Directions » Which lines of the data hold the word "agent"? Copy all of them.

[Stored records]
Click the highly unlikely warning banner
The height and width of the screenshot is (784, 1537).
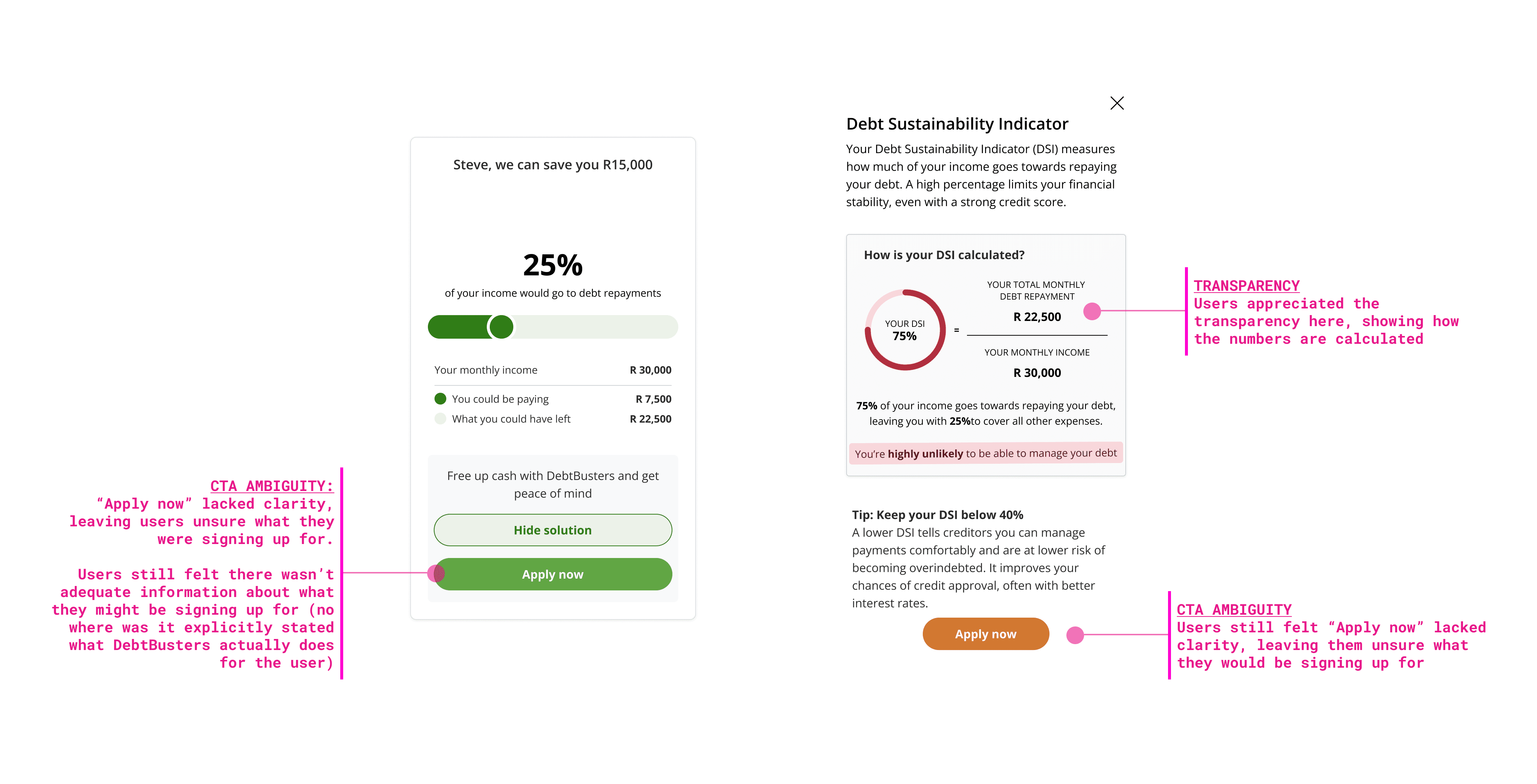pos(985,453)
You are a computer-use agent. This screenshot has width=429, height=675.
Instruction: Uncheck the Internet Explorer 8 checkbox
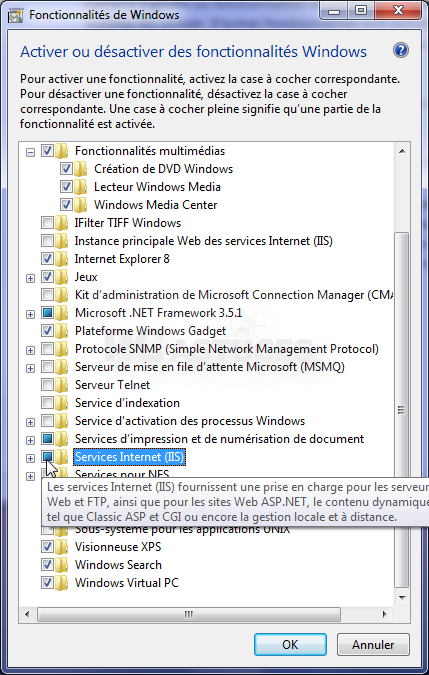pos(47,259)
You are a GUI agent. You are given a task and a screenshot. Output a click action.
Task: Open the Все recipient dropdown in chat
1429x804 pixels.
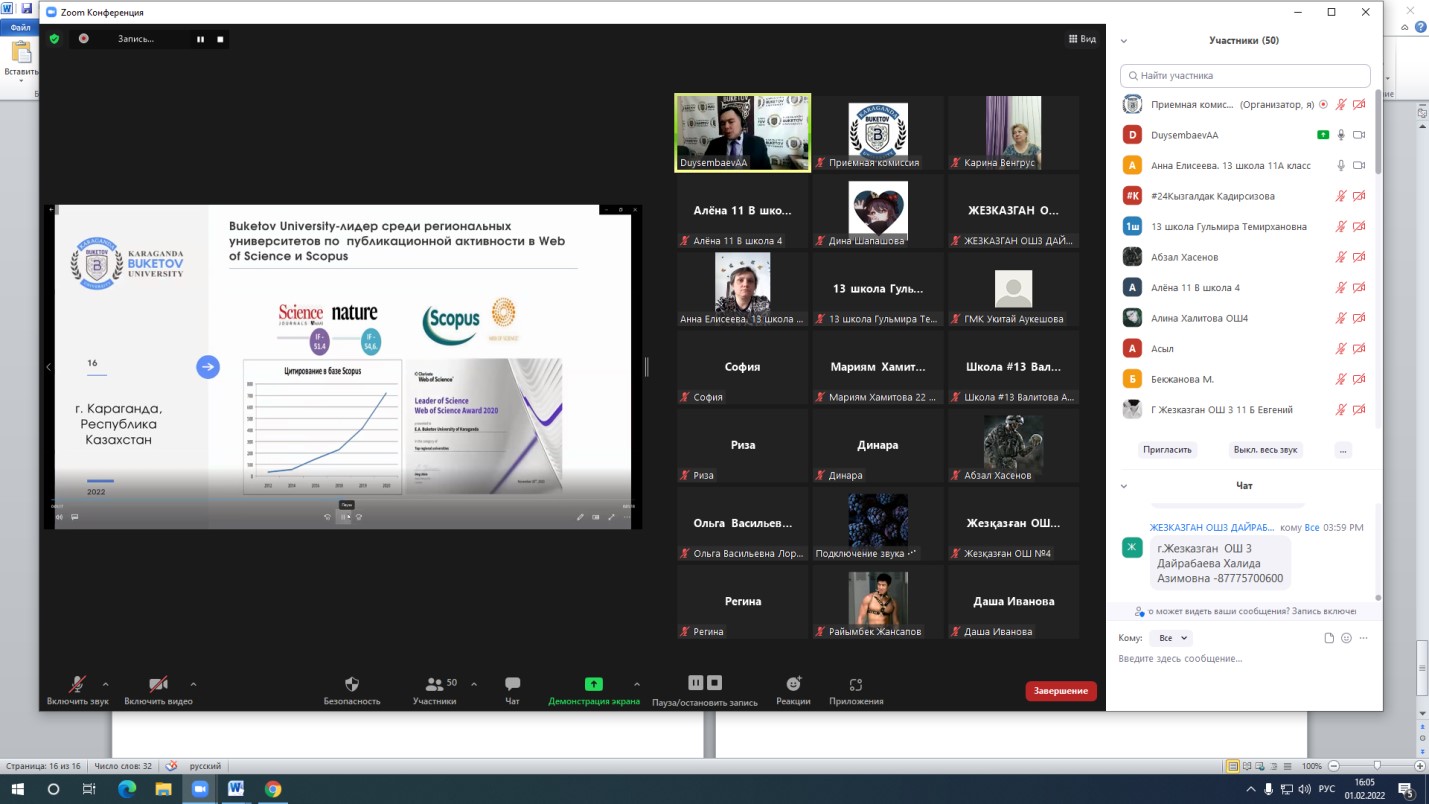pos(1170,638)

Worked solution »
You are a computer-use agent. This screenshot has width=429, height=675.
You are a GUI agent. You are given a task and a screenshot. Output a click action.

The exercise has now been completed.